In order for the sanitizer API to be usable, the browsers need to use the lower-level primitives anyway (e.g. they have to have a concrete whitelist, they need an inert DOM). It might be just a matter of exposing those primitives as a web API - which I believe might be simpler to agree on, than e.g. a list of necessary customization options and hooks for the sanitizer, and their actual implementation.
For example, for clients to migrate to a native sanitizer, the native impl. needs to provide a superset of customization options for all large userland sanitizers (in other words, SAFE_FOR_JQUERY, name policies, URL policies and all other features must be possible to implement via the exposed native hooks). A missing configuration knob would mean that a DOMPurify-ng (backwards compatible & wrapping over the native sanitizer) would have to make a second pass, legacy sanitization.

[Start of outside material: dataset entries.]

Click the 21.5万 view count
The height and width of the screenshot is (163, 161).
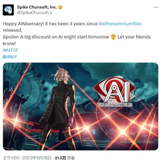(60, 158)
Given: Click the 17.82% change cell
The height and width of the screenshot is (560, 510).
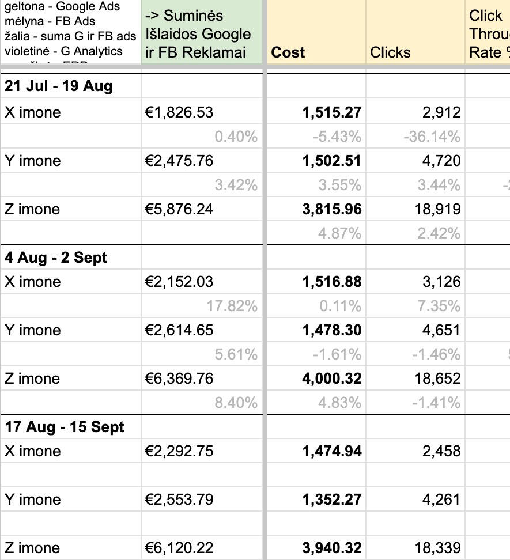Looking at the screenshot, I should click(x=232, y=306).
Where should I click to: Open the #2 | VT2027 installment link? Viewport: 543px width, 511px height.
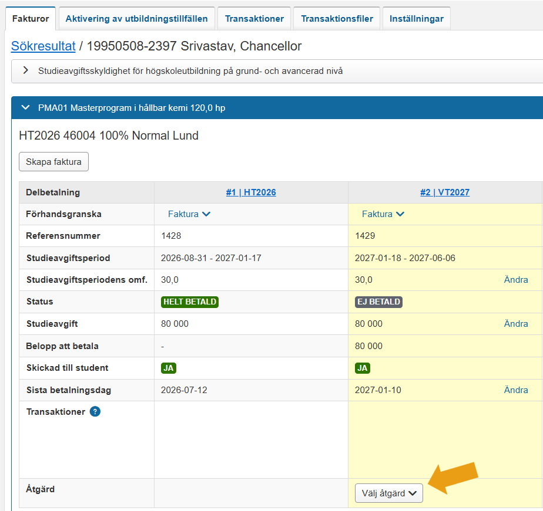[x=445, y=192]
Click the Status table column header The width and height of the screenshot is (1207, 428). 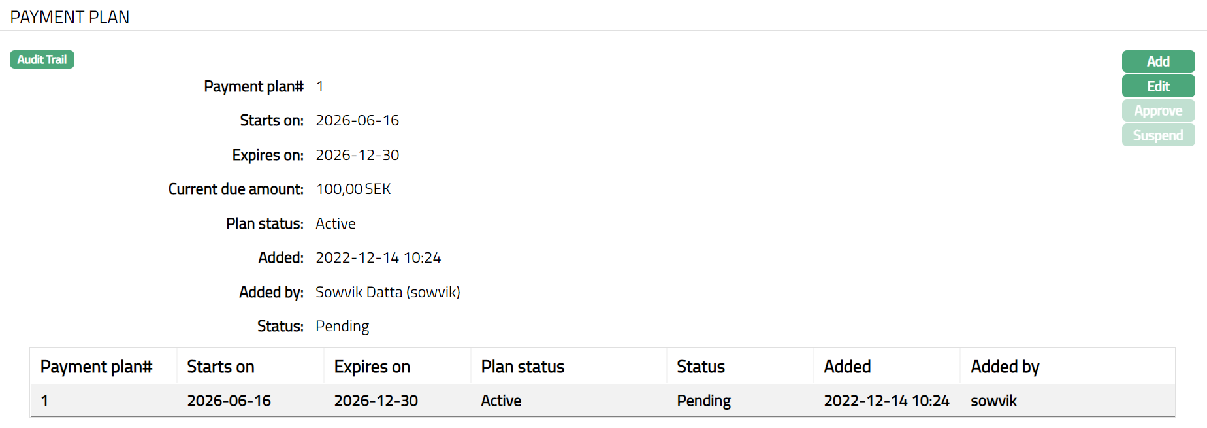701,367
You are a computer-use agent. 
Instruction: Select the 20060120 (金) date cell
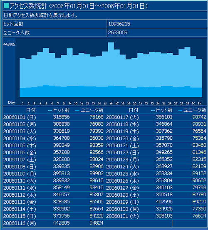pos(122,138)
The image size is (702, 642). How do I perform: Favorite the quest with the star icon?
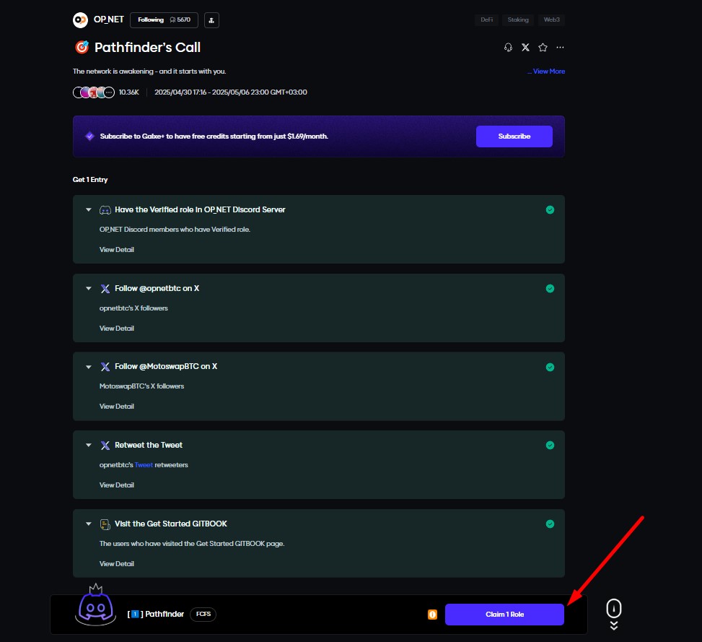click(x=543, y=48)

I’m just wondering if this wouldn’t be actually simpler to agree on & implement the primitives that don’t require that many config knobs to be functional (and so far over the years the client side sanitizers kept adding more config settings, suggesting that the devs actually need them). Lots of those primitives are already there and just need some finishing touches (e.g. the elem/attr list is implemented in browsers due to existing sanitizers, inert DOM APIs exists, but is inconsistent, DOMParser exists etc.). This task might be simply less bikesheddy, and more tangible to implement, than a full sanitizer.